Grizzly Bear--Yellow House (2006)

Artist-Grizzly Bear
Album-Yellow House
Release Date-2006
Genre/Style-Experimental Rock Post-Rock/ Experimental Indie Rock

Personal Rating-Recommended!

Review-by Heather Phares On their second album (and Warp debut), Yellow House, Grizzly Bear takes a dramatic leap forward, delivering a collection of songs that sound awe-inspiringly huge and intimate at the same time. While the album is overall more polished and focused than their debut, nowhere is this (literally) clearer than in Yellow House's production. Though the artful lo-fi approach Grizzly Bear used on Horn of Plenty — which sounded like it was recorded on tapes that had been moldering away in musty cupboards, or gradually dissolving underwater — was extremely evocative in its own way, Yellow House's warmth, clarity, and symphonic depth gives Grizzly Bear's widescreen psychedelic folk-rock a timelessness that makes it seem even more dreamlike and unique. The album's structure and songwriting are much more focused, too, even though many of the tracks hover around five to six minutes long. Instead of presenting their experiments as fragments and snippets, as they did on Horn of Plenty, on Yellow House Grizzly Bear incorporates their ideas into pieces with natural, suite-like movements. "Central and Remote" moves seamlessly from fragile marimba melodies to acoustic guitar-driven verses and towering choruses. The best moments not only have a natural sound, but conjure up nature imagery as well: "Easier" opens the album with a gently exciting buildup of woodwinds, banjo, and acoustic guitar that could soundtrack the dawn of a late summer morning, while "Colorado" closes Yellow House with wide expanses of vocal harmonies and mountainous tympani.
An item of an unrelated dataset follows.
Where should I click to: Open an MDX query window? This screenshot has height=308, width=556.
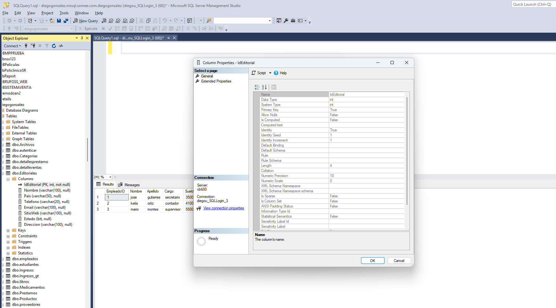111,21
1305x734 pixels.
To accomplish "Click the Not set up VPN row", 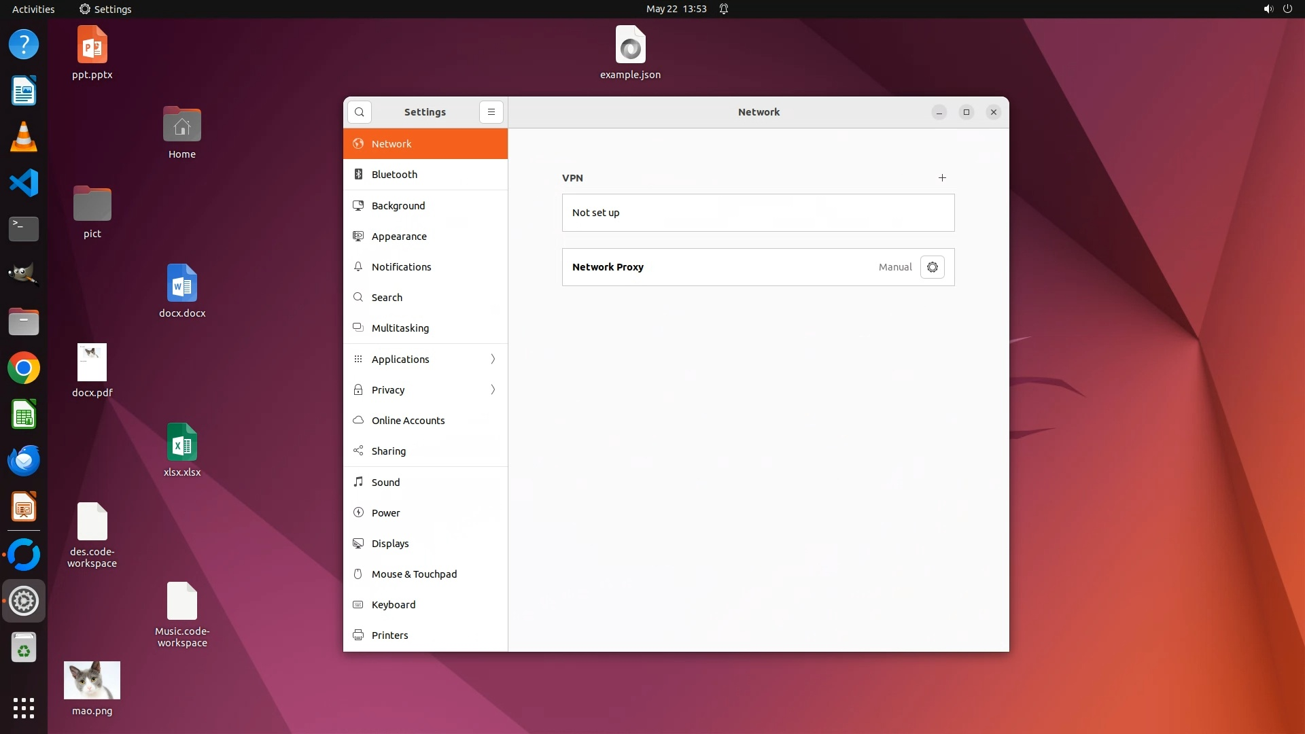I will 758,213.
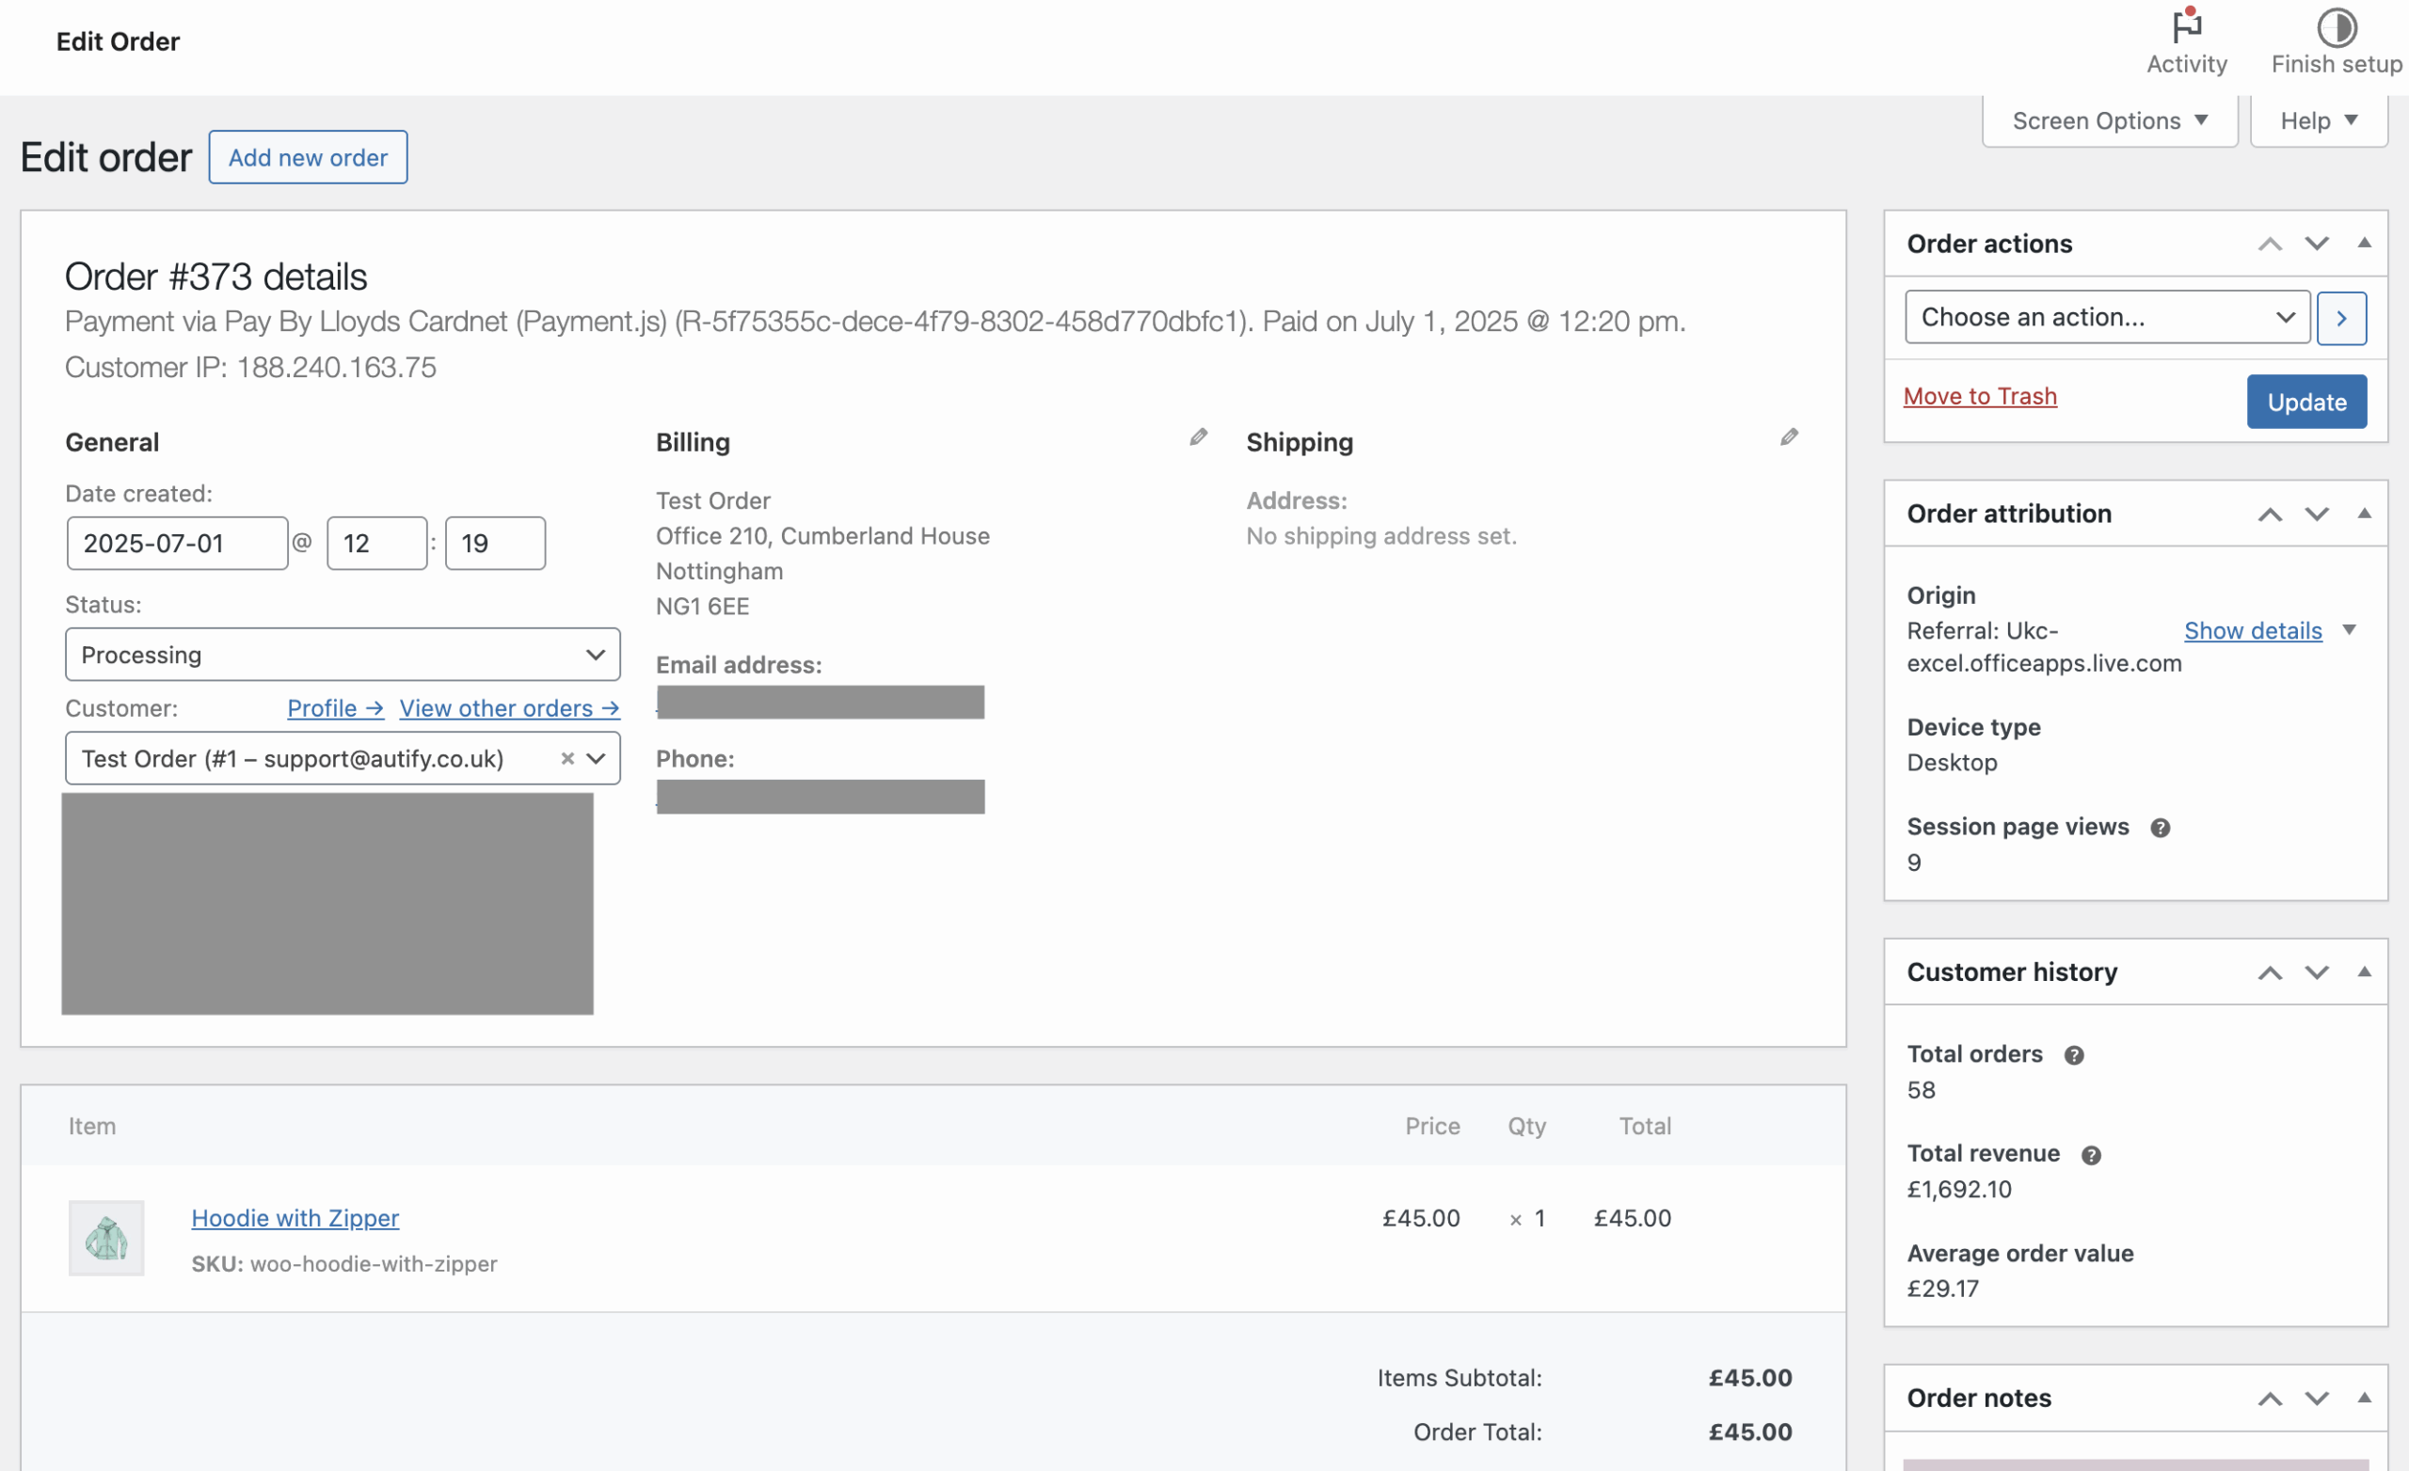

In between, there's more majestic beauty to be found, particularly on the gorgeously hazy love song "Knife," which combines lush Beach Boys harmonies with a little bit of the Velvet Underground's chugging cool. Elsewhere, "Plans" feels like a more brooding take on the High Llamas' intricate, symphonic/electronic pop, while "On a Neck, on a Spit" recalls Jim O'Rourke's freewheeling deconstruction of folk-rock and soft rock. However, these similarities feel more like allegiances than tracing over the work of these artists — Yellow House is a beautiful album in its own right, and required listening not just for fans of Horn of Plenty, but for anyone who enjoys ambitious, creative music with an emotional undercurrent.